The Supreme Court has delivered its much-awaited verdict on a clutch of petitions challenging the constitutional validity of Section 377 of the Indian Penal Code which criminalises consensual gay sex, Bar and Bench has reported.
A five-judge Constitution Bench of the apex court headed by Chief Justice of India Dipak Misra, after hearing stakeholders, including gay rights activists in July, has struck down Section 377.
“Prejudice and social stigma still affects a certain section of society. Progressive and inclusive realisation must embrace all. The heterogeneous fibre of society must be maintained. Constitutional morality can't be equated with popular sentiments.”, the Chief Justice said.
The 158-year-old colonial law under Section 377 criminalises “carnal intercourse against the order of nature”. The Centre had, during the hearing, left the issue of legality to the wisdom of the court.
In 2009, the Delhi High Court had decriminalised sex between consenting adults of the same gender.

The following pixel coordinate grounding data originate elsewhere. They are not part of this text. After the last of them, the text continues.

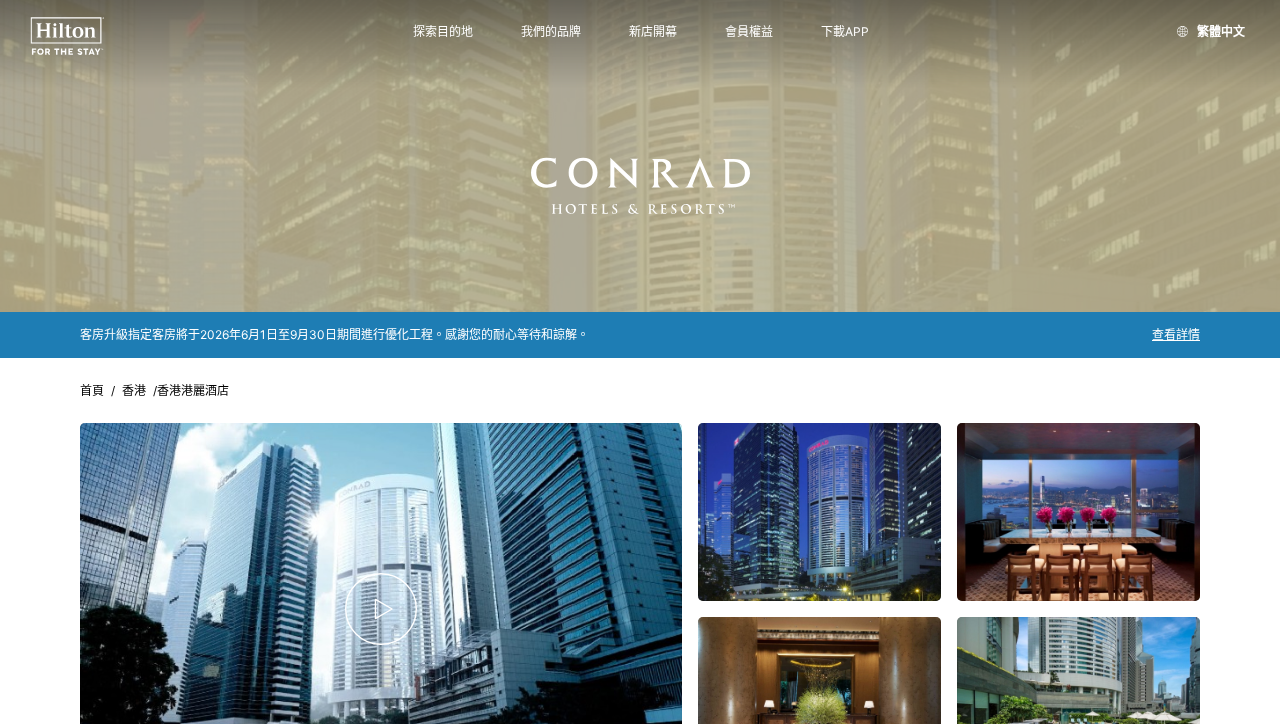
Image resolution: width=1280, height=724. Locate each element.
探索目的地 (443, 32)
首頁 (92, 391)
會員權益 (749, 32)
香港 (134, 391)
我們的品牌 (551, 32)
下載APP (845, 32)
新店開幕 (653, 32)
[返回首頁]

However, the Supreme Court overturned the Delhi High Court’s order in 2013, recriminalising gay sex.
The first legal challenges to Section 377 came in 1994. The latest challenge to the law was opposed by the Apostolic Alliance of Churches, Utkal Christian Association and multiple Islamist outfits. Many Hindu outfits, on the other hand, had come out in support.
All India Muslim Personal Law Board member, Sayyed Qasim Rasool Ilyasi, had said, "We will become a party in the case and oppose the plea. Homosexuality is unethical and is against all religious faiths. If it is legalised, it will create problems in society".